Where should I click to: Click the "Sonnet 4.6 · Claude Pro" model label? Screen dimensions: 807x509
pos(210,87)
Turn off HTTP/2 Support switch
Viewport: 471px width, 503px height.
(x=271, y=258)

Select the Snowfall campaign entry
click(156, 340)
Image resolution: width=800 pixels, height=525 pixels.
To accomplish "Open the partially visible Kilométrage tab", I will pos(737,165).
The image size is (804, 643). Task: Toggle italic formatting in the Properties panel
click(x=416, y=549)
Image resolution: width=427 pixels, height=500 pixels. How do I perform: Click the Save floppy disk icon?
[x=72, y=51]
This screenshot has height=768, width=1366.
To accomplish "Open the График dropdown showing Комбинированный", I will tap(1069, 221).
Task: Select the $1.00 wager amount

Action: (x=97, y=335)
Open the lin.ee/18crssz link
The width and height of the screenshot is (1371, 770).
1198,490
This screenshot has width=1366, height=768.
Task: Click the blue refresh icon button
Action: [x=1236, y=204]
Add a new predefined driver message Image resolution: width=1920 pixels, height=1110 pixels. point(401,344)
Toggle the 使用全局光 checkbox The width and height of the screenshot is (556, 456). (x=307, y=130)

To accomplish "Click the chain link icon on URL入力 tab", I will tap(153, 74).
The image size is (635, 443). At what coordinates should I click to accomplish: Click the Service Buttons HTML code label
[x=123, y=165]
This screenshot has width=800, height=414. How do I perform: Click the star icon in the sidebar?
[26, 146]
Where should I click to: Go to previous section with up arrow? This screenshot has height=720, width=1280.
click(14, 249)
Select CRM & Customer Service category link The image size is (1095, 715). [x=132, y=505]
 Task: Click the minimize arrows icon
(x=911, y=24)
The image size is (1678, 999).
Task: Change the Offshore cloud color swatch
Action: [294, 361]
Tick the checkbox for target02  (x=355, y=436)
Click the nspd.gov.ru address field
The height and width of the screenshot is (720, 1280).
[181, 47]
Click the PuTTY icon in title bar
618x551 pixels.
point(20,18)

· · · · · · ·

### WHAT YOU ARE ASKED TO DO
Copy every line of the entries above that contains the word "pixels".

### COMPLETE OUTPUT
Image resolution: width=800 pixels, height=525 pixels.
Image resolution: width=427 pixels, height=500 pixels. How do I perform: Click the Save floppy disk icon?
Add a new predefined driver message Image resolution: width=1920 pixels, height=1110 pixels. point(401,344)
618x551 pixels.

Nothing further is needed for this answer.